→ Document excerpt:
>>>>

The automatic disconnection mechanism of the invention and the
photovoltaic switch are installed together as an automatic
disconnection system for the photovoltaic switch.
BRIEF DESCRIPTION OF THE DRAWINGS
[0016] FIG. 1 is a schematic view illustrating the structure of the
automatic disconnection mechanism for switches of the
invention.
[0017] FIG. 2 is a schematic view illustrating the structure of
Embodiment 1 of the automatic disconnection mechanism for switches
of the invention.
[0018] FIG. 3 is a schematic view illustrating the structure of
Embodiment 2 of the automatic disconnection mechanism for switches
of the invention.
[0019] FIG. 4 is a schematic view illustrating the structure of
Embodiment 3 of the automatic disconnection mechanism for switches
of the invention.

<<<<

→ Stated exercise: Extend the patent text above on the automatic disconnection mechanism for photovoltaic switches, starting right after its final sentence.

→ Provided material:
>>>>

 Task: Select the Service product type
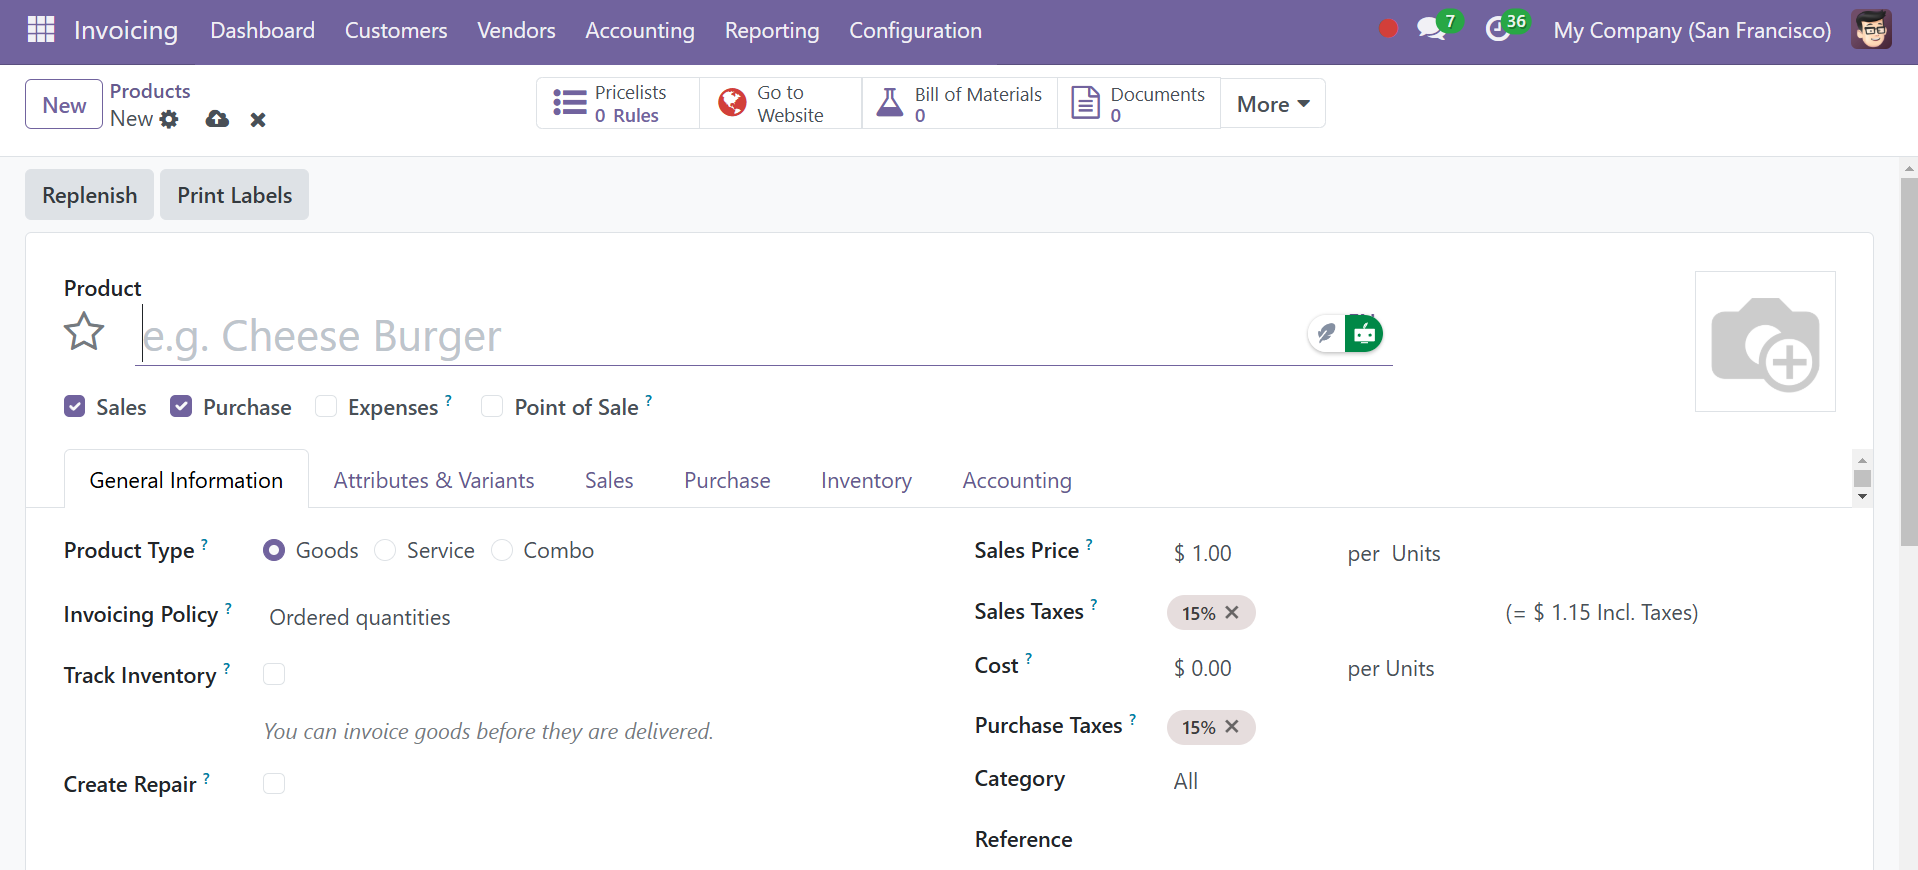385,551
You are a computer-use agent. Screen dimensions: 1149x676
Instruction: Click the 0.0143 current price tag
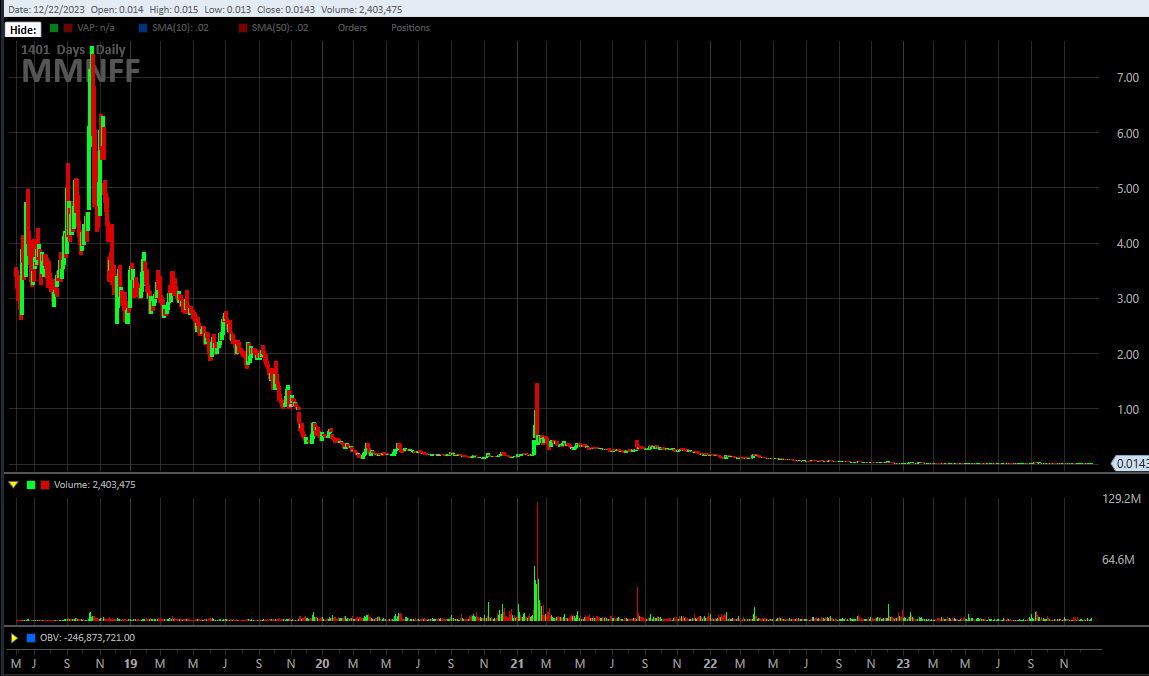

<<<<

→ Result of this task:
[0020] FIG. 5 is a schematic view illustrating the structure of
Embodiment 4 of the automatic disconnection mechanism for switches
of the invention.
[0021] FIG. 6 is a schematic view illustrating the structure of the
first cover of the automatic disconnection mechanism for switches
of the invention.
[0022] FIG. 7 is a schematic view illustrating the structure of the
second cover of the automatic disconnection mechanism for switches
of the invention.
[0023] FIG. 8 is a schematic view illustrating the structure of the
rotary ratchet of the automatic disconnection mechanism for
switches of the invention.
[0024] FIG. 9 is a schematic view illustrating the structure of the
control ratchet needle of the automatic disconnection mechanism for
switches of the invention.
[0025] FIG. 10 is a schematic view illustrating the structure of
Embodiment 5 of the automatic disconnection mechanism for switches
of the invention.
[0026] FIG. 11 is a schematic view illustrating the structure of
Embodiment 6 of the automatic disconnection mechanism for switches
of the invention.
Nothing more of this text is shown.